Kent’s method is essentially and logically deductive, that is, it runs from generals to less generals or particulars. The generals belong to mental generals and physical generals; the first and the last chapter of his repertory. Other generals are mentioned under their relevant chapters; for example generals of food craving and aversion are given in the Stomach chapter. Through these generals you draw a personality that is expressed in one or two or three remedies, and from those remedies you select one that contains the maximum number of particulars, for which the patient has come to you. This approach is most secure and nearest to reality. Even if one or two particulars are left out and are not found in the most resembling medicine, (a medicine which you feel is the nearest to the personality traits of the patient), it usually happens that those particulars are also redressed. If such particulars are cured in many more similar instances, by the exhibition of this remedy, those particulars, or those symptoms, attain the status of clinical symptoms that are keptfor further verification to be included subsequently in the body of the repertory, with full repertory status. Thus this method of deductive logic is a fertile source of repertory growth and expansion.
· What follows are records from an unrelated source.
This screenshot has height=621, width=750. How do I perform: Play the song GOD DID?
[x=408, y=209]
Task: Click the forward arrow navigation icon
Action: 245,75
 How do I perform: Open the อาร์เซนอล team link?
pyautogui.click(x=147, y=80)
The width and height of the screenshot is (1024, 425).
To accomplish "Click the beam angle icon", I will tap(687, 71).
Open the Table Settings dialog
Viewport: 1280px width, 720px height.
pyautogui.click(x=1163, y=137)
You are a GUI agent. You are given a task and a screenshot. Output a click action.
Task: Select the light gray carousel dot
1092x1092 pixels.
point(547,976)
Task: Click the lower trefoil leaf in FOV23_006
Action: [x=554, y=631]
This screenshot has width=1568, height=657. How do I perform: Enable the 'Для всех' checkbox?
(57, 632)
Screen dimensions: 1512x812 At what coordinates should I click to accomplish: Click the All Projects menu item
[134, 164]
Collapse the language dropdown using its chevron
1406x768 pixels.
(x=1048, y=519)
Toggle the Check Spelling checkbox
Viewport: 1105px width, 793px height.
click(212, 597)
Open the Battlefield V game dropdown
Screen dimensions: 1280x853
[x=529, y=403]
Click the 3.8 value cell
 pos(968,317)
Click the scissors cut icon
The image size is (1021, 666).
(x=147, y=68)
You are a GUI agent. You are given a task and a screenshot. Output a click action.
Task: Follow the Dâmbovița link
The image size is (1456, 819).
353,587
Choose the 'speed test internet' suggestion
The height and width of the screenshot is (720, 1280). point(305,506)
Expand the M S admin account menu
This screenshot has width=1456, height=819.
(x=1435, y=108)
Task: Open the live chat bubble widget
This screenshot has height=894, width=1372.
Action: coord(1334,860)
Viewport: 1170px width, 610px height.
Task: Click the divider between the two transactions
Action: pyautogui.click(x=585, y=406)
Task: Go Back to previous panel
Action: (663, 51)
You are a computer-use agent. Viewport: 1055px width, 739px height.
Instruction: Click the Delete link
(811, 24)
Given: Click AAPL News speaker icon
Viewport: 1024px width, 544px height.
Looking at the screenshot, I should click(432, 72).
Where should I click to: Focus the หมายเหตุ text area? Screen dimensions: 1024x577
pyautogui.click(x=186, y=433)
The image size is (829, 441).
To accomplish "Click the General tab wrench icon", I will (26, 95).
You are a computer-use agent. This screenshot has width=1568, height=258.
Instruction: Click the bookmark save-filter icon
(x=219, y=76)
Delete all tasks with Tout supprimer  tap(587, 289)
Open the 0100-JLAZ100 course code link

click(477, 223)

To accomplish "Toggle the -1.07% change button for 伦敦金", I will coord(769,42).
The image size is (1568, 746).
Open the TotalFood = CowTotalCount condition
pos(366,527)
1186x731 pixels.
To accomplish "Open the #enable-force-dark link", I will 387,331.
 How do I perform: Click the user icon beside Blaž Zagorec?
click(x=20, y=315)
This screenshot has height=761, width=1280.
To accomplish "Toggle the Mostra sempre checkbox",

Inductive method has no such advantage or possibility. Deductive method’s premises lead you to the sure conclusion. E.g.
All crows are black,
The bird-X is a crow,
Therefore, the bird-X is black.
That is, going from general to particulars. It is the logically essential outcome.But in inductive logic, the reasoning process will go like this:
The bird-X is a crow,
It is black,
Therefore, all crows are black.
In this inference, conclusion is not logically sound. There can be some crows that are not black. So generalization from particulars is not a sure science.
The following repertories are currently used, consulted, followed in homeopathic dispensaries and institutions, throughout the world: they are virtually
ADDITIONS TO KENT REPERTORY :
Synthetic Repertory- Dr. Barthel & Klunker, (1982)
Kent‘s Expanded Repertory- Dr. P. Sivaraman
Kent‘s Final General Repertory– Dr.P. Schmidt & Dr.Diwan H.Chand, (1980)
Synthesis Repertory- Dr. Schroyens, (1987)
Homoeopathic Medical Repertory- Dr. Robin Murphy, (1993)
Kent‘s Repertorium Generale– Dr.J. Kunzli
Additions to Kent’s Repertory– Dr.C.M. Boger
Additions to Kent’s Repertory- Dr.G. Vithoulkas
The Complete Repertory- Dr. Roger V. Zandvoort
In conclusion I want to assert that whatever one may think otherwise, the fact is that we, the homeopaths, are living in Kentian era, and this era, it seems, will remain indefinitely, since Kent’s masterpiece has all the capabilities of growth, modifications and diversification.